╭──

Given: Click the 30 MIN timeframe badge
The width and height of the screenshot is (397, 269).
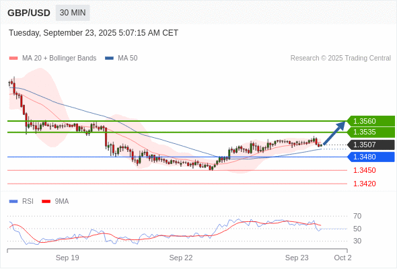Looking at the screenshot, I should pos(73,13).
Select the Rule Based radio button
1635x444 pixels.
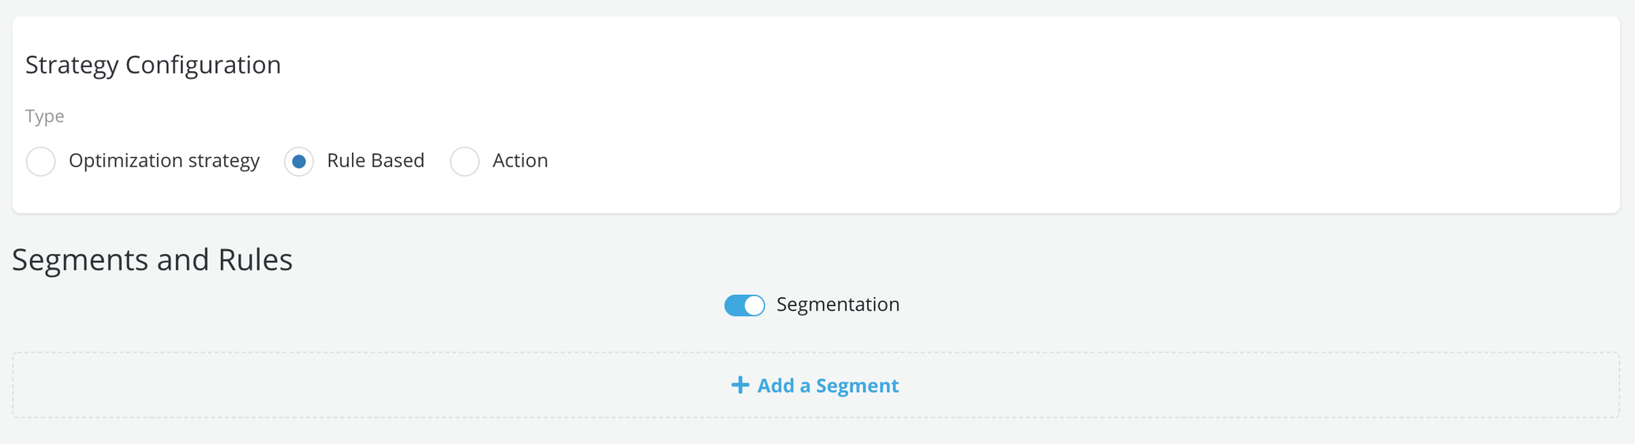pos(299,162)
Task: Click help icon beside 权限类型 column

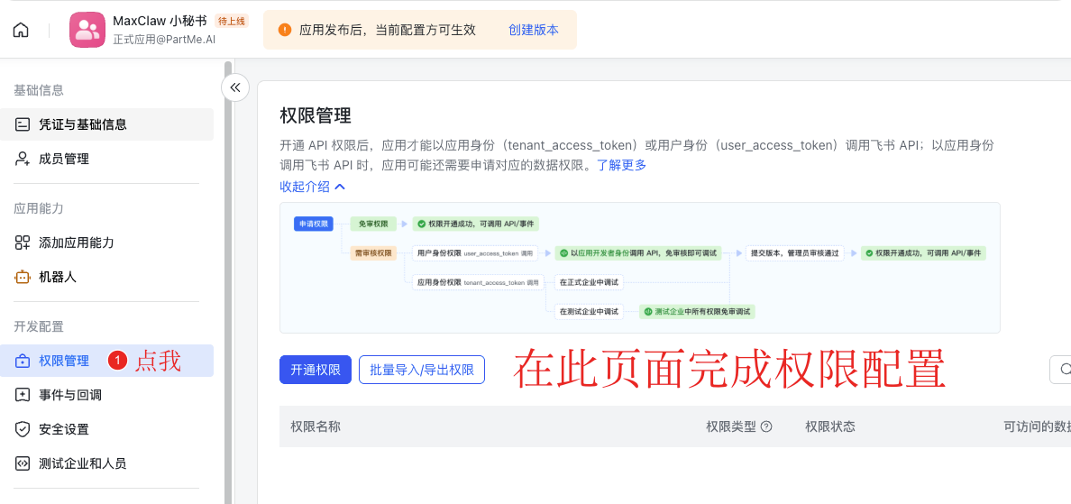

╰──

Task statement
Print out each record exactly as shown, but keep the pictures out.

Answer space
Given: Click the 30 MIN timeframe badge
The width and height of the screenshot is (397, 269).
Looking at the screenshot, I should pos(73,13).
Select the Rule Based radio button
1635x444 pixels.
pos(299,162)
Task: Click help icon beside 权限类型 column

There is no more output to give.